# PISA vs. Survey Data
How do the correlations between the PISA data and survey measures of social capital compare to the correlations between lost wallet reporting rates and survey measures?

## Commentary on PISA, Wallets, and Survey Measures (from `wallet_pisa.ipynb`)

**Tannenbaum Point 1 Context:**
The Tannenbaum paper aimed to validate survey measures of social capital using wallet report rates. Similarly, PISA education measures could also be seen as validating these survey measures. It's interesting that the relationship between PISA scores and survey measures is very similar to that between wallet report rates and survey measures.

A key observation was the strong correlation between PISA reading scores and wallet reporting rates (rho ≈ 0.78 with 2022 data). This is greater than the correlation with many other "Economic and Institutional Performance" measures. This suggests a close link between societal honesty (as measured by wallet returns) and educational outcomes.

**Takeaways/Thoughts:**
- Both honesty and education are challenging to influence directly through policy. The strong correlation might suggest that familial and community factors (components of social capital) are highly influential for educational outcomes.
- Wallet report rates are a direct behavioral measure of social capital. While PISA scores are measures of institutional (educational system) performance, their strong correlation with wallet rates might imply they also reflect aspects of broader social capital.

In [1]:
import pandas as pd
import plotly.express as px

In [2]:
# Data import

numeric_features_initial = [
    "general_trust",
    "GPS_trust",
    "general_morality",
    "MFQ_genmorality",
    "civic_cooperation",
    "GPS_posrecip",
    "GPS_altruism",
    "stranger1",
]

cat_cols = [
    "country",
    "response",
    "male",
    "above40",
    "computer",
    "coworkers",
    "other_bystanders",
    "institution",
    "cond",
    "security_cam",
    "security_guard",
    "local_recipient",
    "no_english",
    "understood_situation",
]

sc_measures = [
    "log_gdp",
    "log_tfp",
    "gee",
    "letter_grading",
]

# Import Tannenbaum data
df = pd.read_csv(
    "../data/tannenbaum_data.csv",
    dtype={col: "category" for col in cat_cols},
)

# Import PISA data
pisa = pd.read_csv("../data/pisa_data.csv").rename(columns={"mean_score": "pisa_score"})
df = df.merge(pisa, how="left", on="country")

### Correlation Matrix including PISA, Wallet Response, Survey Measures, and SC Measures

Note how response and pisa_score have similar correlations with all the other survey measures of social capital.

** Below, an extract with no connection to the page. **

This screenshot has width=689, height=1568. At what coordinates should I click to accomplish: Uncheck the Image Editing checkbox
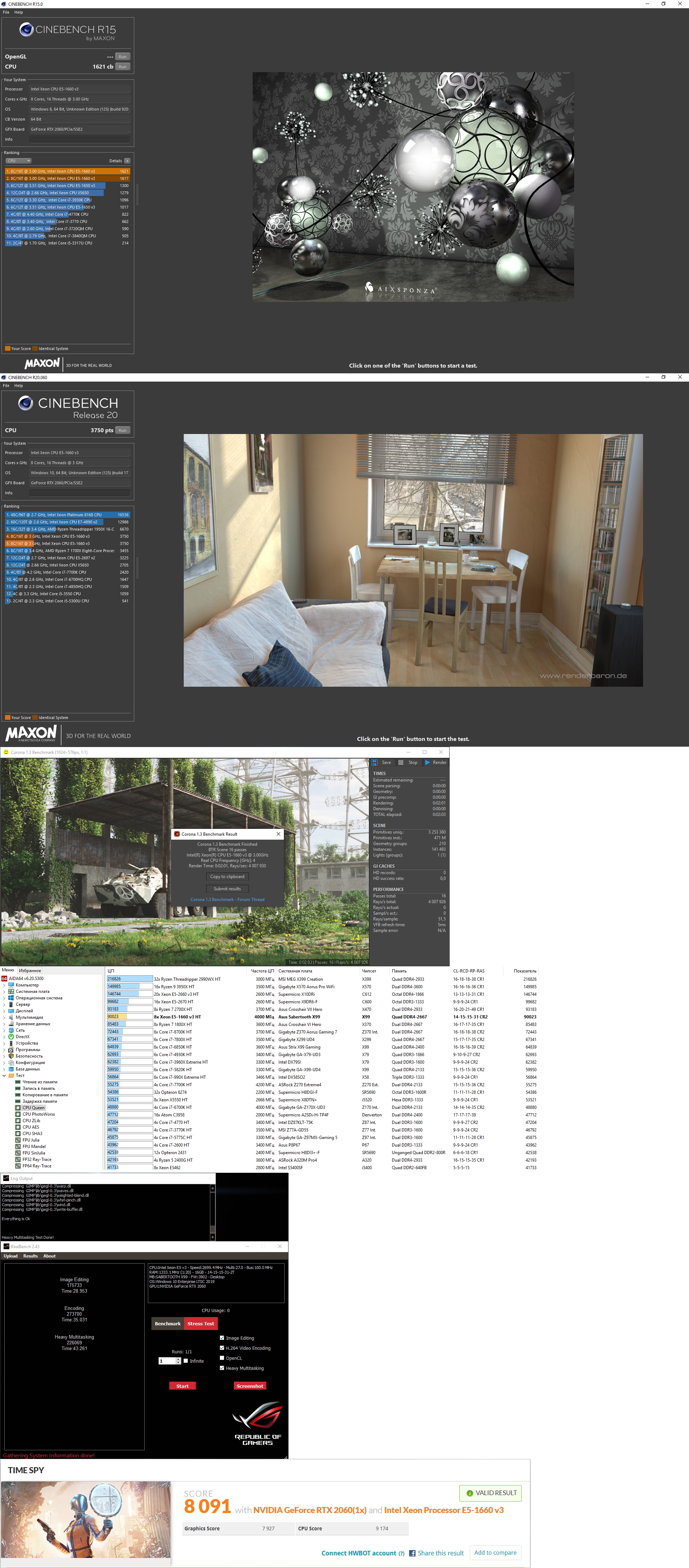tap(221, 1338)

Should get rid of entire matrix and only show first two rows. Maybe even just make a table. Also should get rid of economic/institutional measures.

In [15]:
# Columns we want to see correlations for.
cols_for_country_avg_corr = ['response', 'pisa_score'] + numeric_features_initial

df_corr = df.copy().astype({'response': int})

# Calculate country averages for these measures
country_avg_data = df_corr.groupby("country")[cols_for_country_avg_corr].mean()

# Compute the correlation matrix
comprehensive_corr_matrix = country_avg_data.corr()

# Show correlations of interest
comprehensive_corr_matrix.iloc[:2,2:]

Unnamed: 0,general_trust,GPS_trust,general_morality,MFQ_genmorality,civic_cooperation,GPS_posrecip,GPS_altruism,stranger1
response,0.603736,0.02351,0.612047,0.461323,0.391755,0.050279,-0.214705,0.645001
pisa_score,0.611033,0.127325,0.674059,0.419857,0.441642,-0.157111,-0.162403,0.659283


In [16]:
# Show matrix

fig_comp_corr = px.imshow(
    comprehensive_corr_matrix,
    labels=dict(color="Correlation"),
    color_continuous_scale="RdBu_r",
    zmin=-1,
    zmax=1,
    title="Correlation Matrix: Wallet Response, PISA, Survey (Country Averages)",
    # text_auto=True # Show correlation values on heatmap
)
fig_comp_corr.update_layout(height=800)
fig_comp_corr.show()

**Observations from the Correlation Matrix:**
1. PISA scores (`PISA_Avg_Reading_2022`) generally show stronger correlations with wallet `response_numeric` than many individual survey-based social capital measures do.
2. PISA scores also correlate with other macro social capital indicators (`log_gdp`, `gee`, etc.), sometimes more strongly than the wallet response rate itself does. This might suggest PISA scores capture a broad aspect of societal development and functional institutions, which overlaps with social capital.
3. The survey measures (like `general_trust`, `general_morality`) show varied correlations with both wallet response and PISA scores, reinforcing the idea that these are related but distinct constructs.